そしてとうとう、いつものレッスン室の外でも、
「低音が出ますね」
「バスをやってもらえませんか」
と言われるようになったとか。
「先生がバリトンとかバスなんじゃないかって言っていたときは、最初は半信半疑だったんですけど……」
そんな話をしてくださったので、私は思い出しました。
「ああ、そういえば最初の頃、“雑音が聞こえます”って言ってましたよね」
「最初はずいぶん違和感があったみたいですけど、もう慣れましたね。
こっちがスタンダードになってきましたね」
すると生徒さん。
「え? そんなこと言いましたっけ?」
……言いましたよ!!(笑)
あんなに心配していたではありませんか。
「違和感があります」
「雑音が聞こえます」
「本当にこれでいいんですか?」
全部言いました(笑)。
でも、これって実は、とても面白いことだと思うのです。
人間にとっての「普通」は、案外あてになりません。
長い間使ってきた身体。

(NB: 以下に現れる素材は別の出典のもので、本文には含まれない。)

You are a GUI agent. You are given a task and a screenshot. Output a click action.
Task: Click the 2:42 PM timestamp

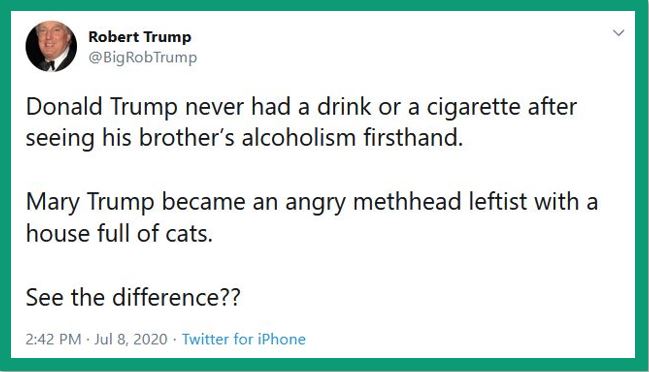[53, 339]
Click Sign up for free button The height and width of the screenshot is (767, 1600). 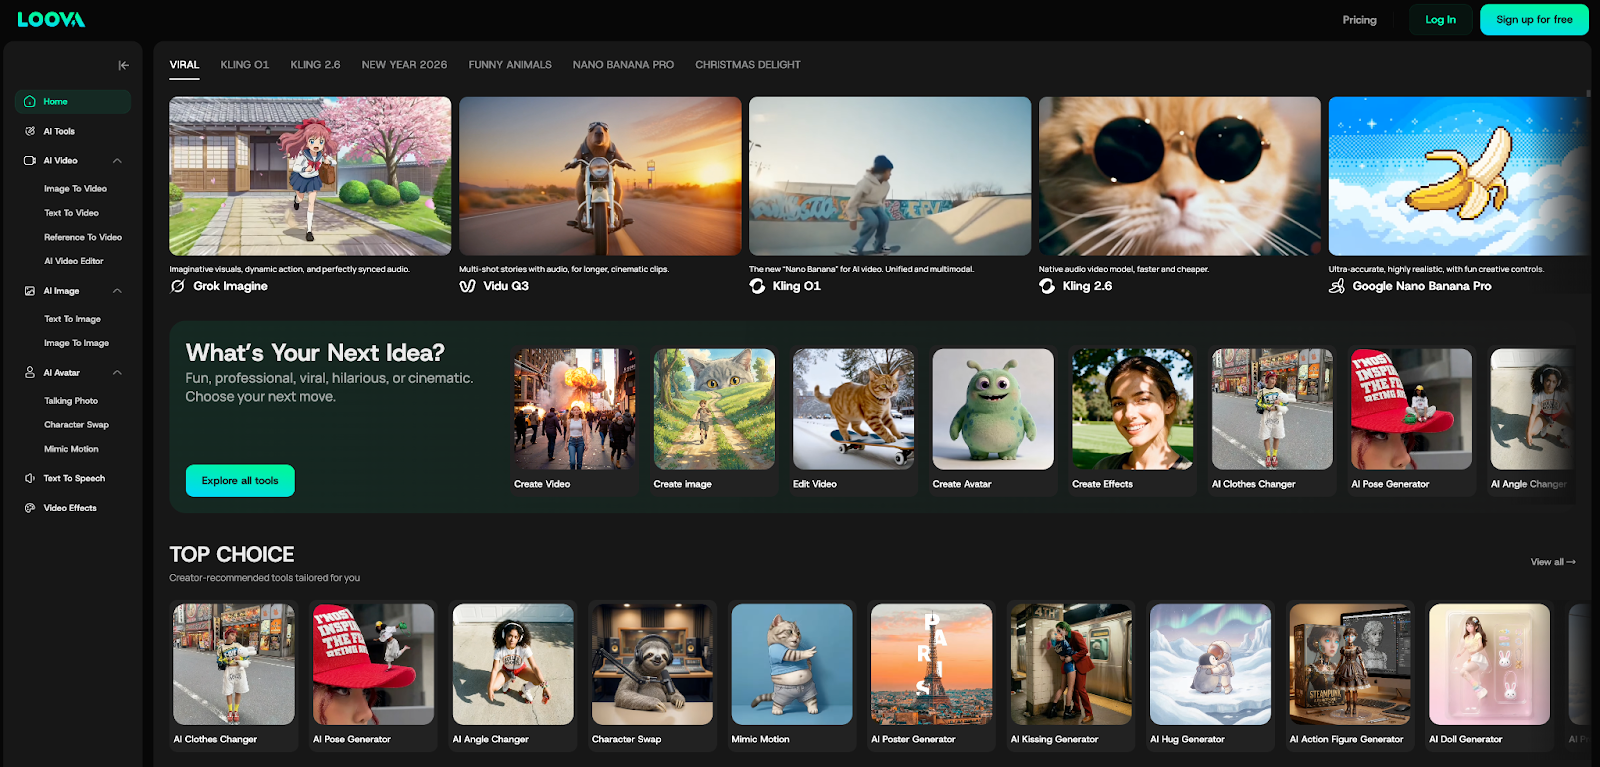[x=1534, y=20]
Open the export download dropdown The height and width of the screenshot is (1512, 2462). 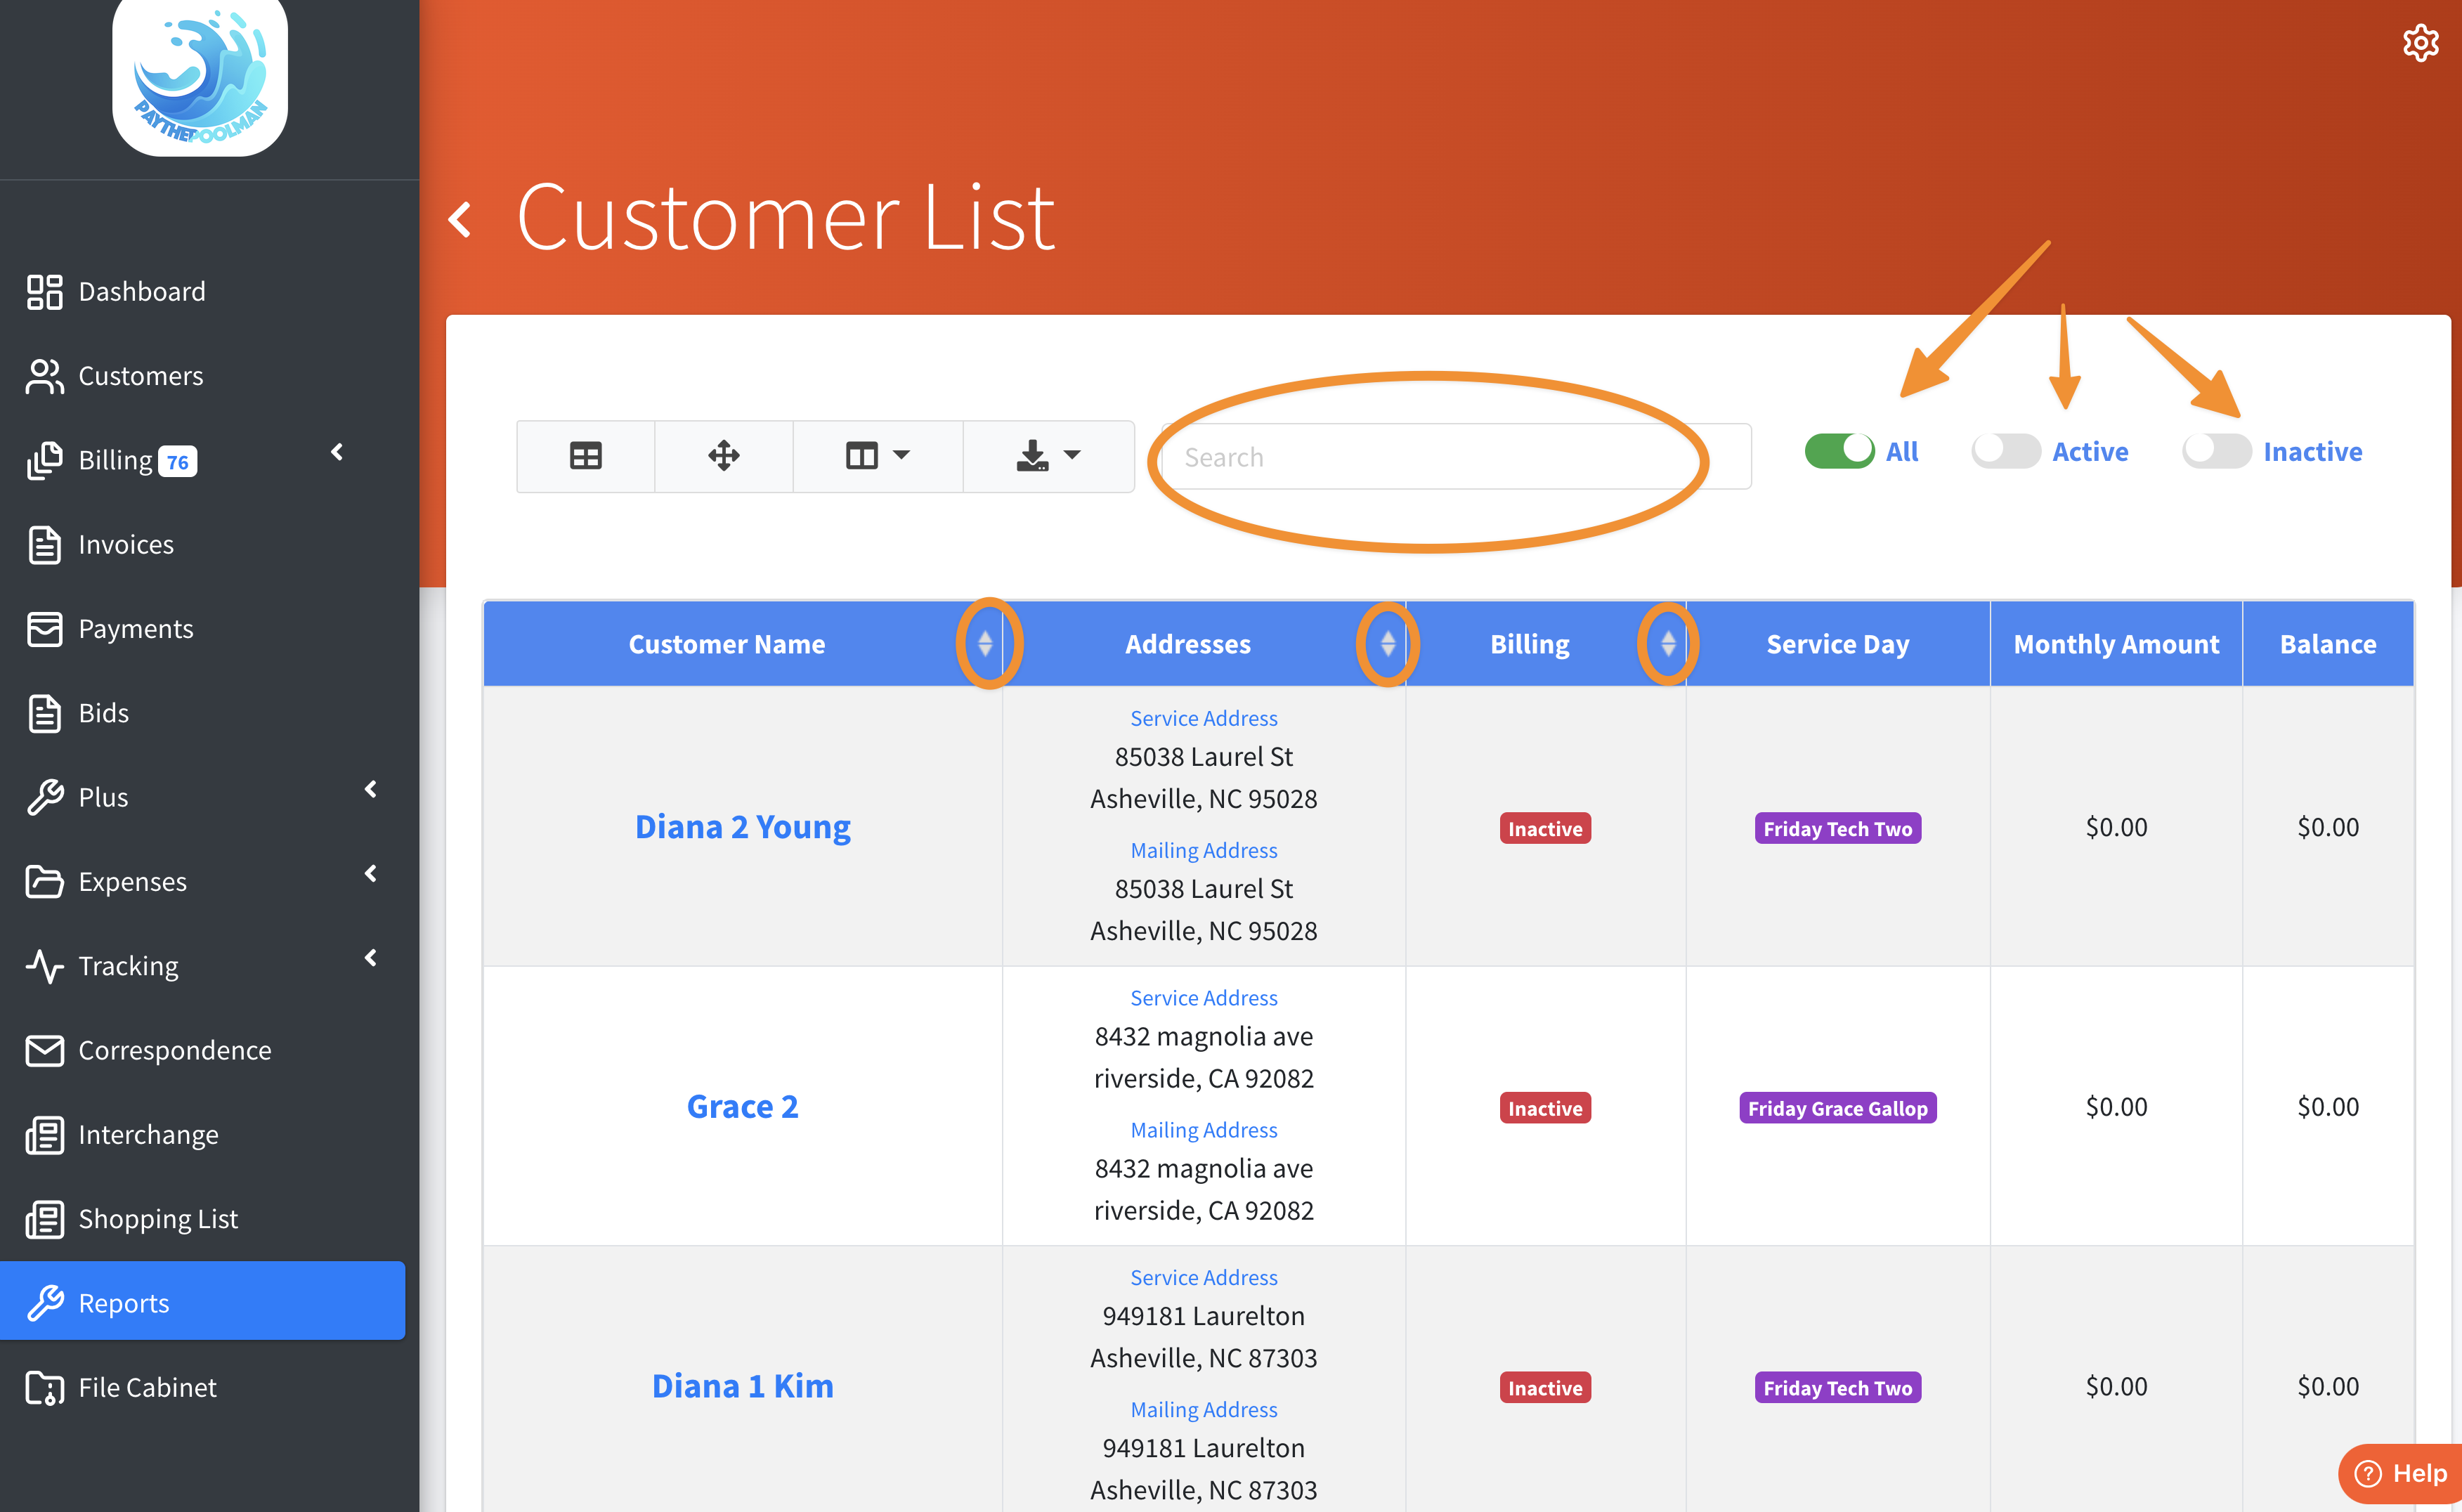coord(1047,456)
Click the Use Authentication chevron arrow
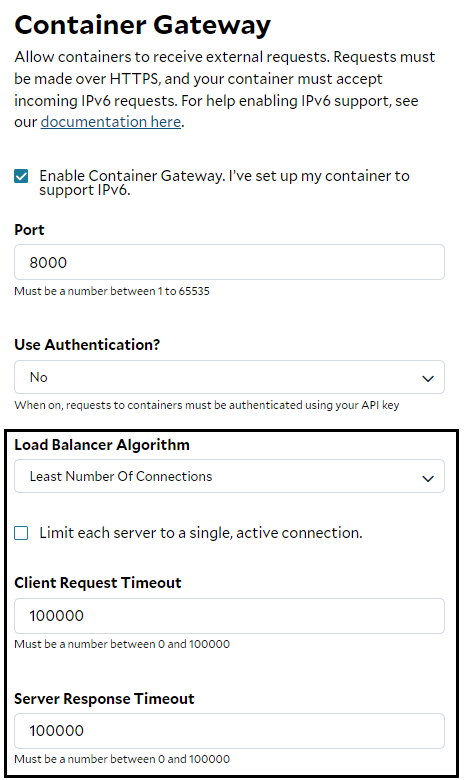 [428, 379]
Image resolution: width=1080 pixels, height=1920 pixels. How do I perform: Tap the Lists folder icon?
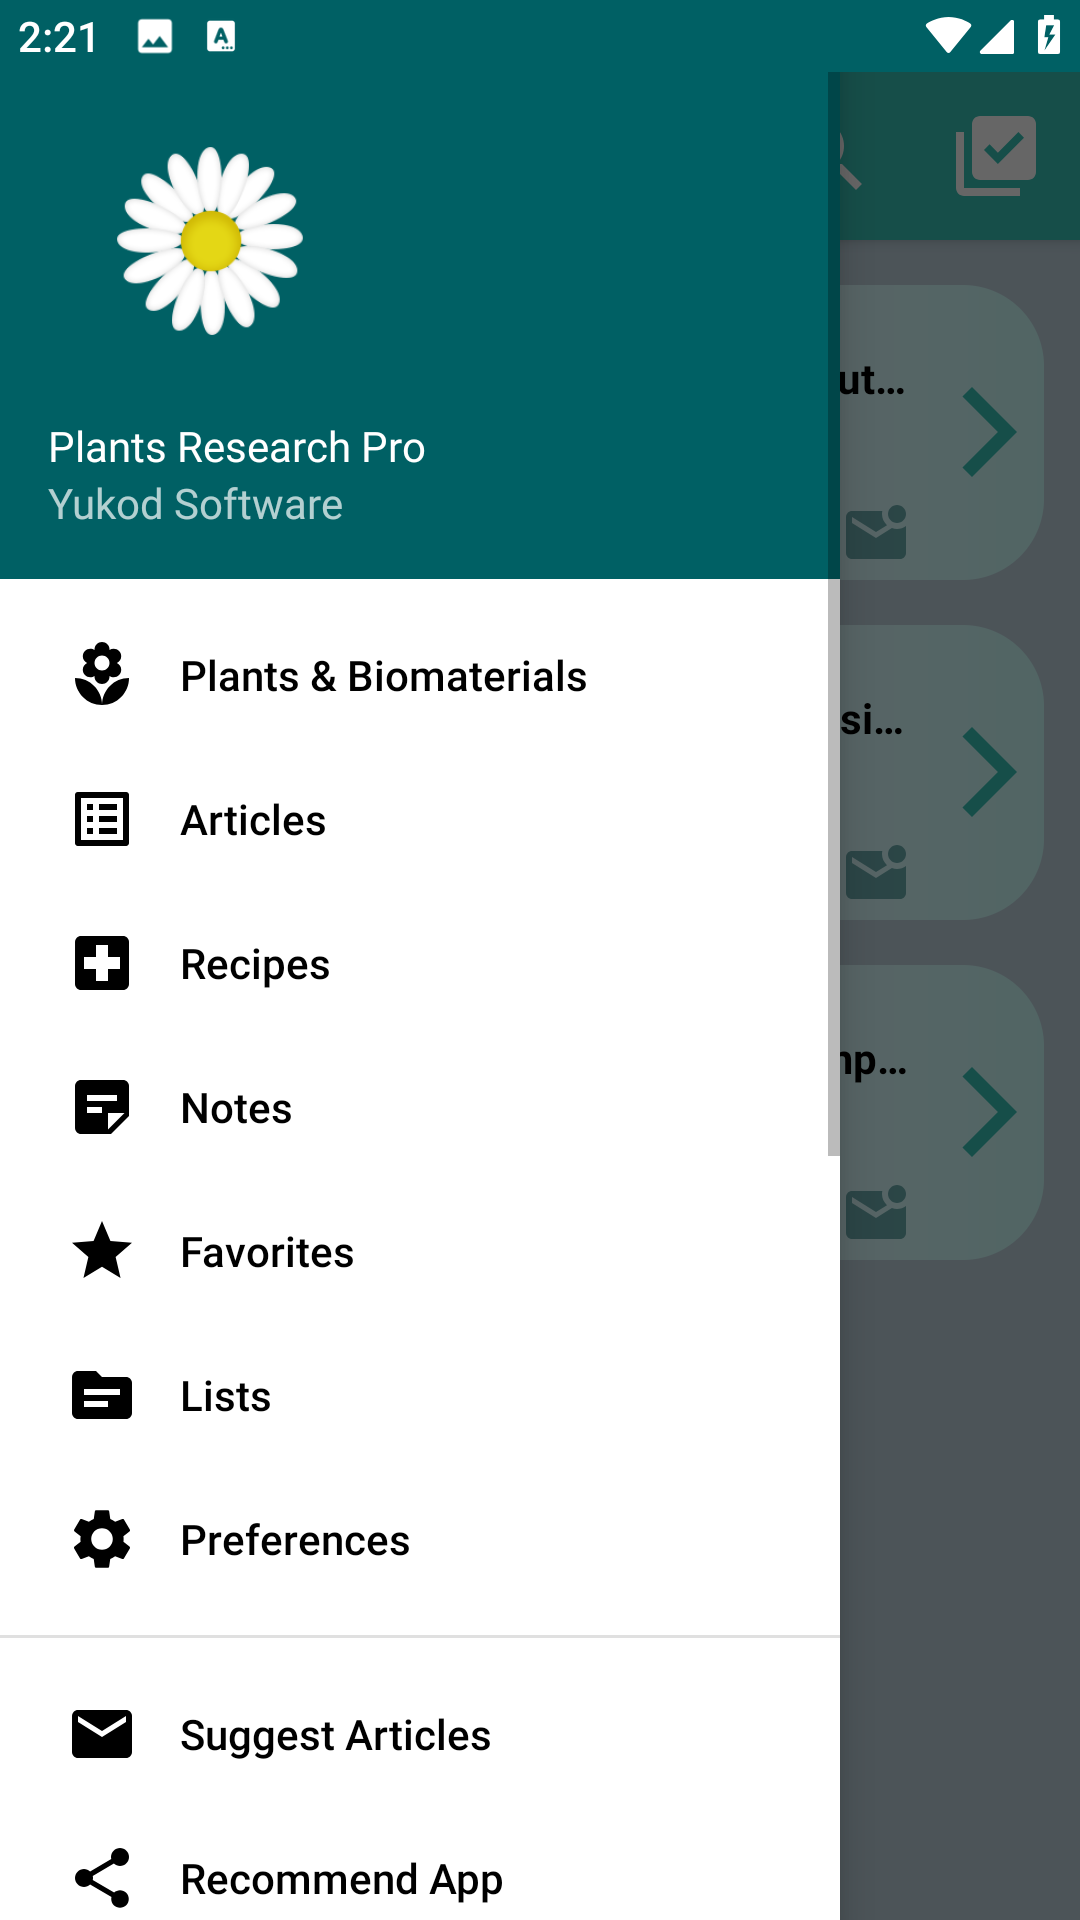pyautogui.click(x=102, y=1395)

長い間聞いてきた自分の声。
それが「自分にとっての普通」になります。
だから身体の使い方が変わって、今までとは違う声が出てくると、
最初はそれを「変だ」と違和感を感じることはとても自然です。
ところが、その新しい使い方がだんだん自分のものになってくると――
今度は、そちらが「普通」になる。
そしてついには、
昔の自分が何を変だと思っていたのかすら、忘れてしまう。
「そんなこと言いましたっけ?」
この一言を聞いたとき、私は思わず笑ってしまいました。
でも同時に、
「ああ、本当にこの声が、この人の中で“普通”になってきたんだな」
と思いました。
人が変わるというのは、こういうプロセスを踏む物だと思います。
あれほど不思議だった声が、今では自分の声になっている。
そして今日も、レッスン室には立派な低音が響いています。
――かつて「雑音」と呼ばれていた音が(笑)。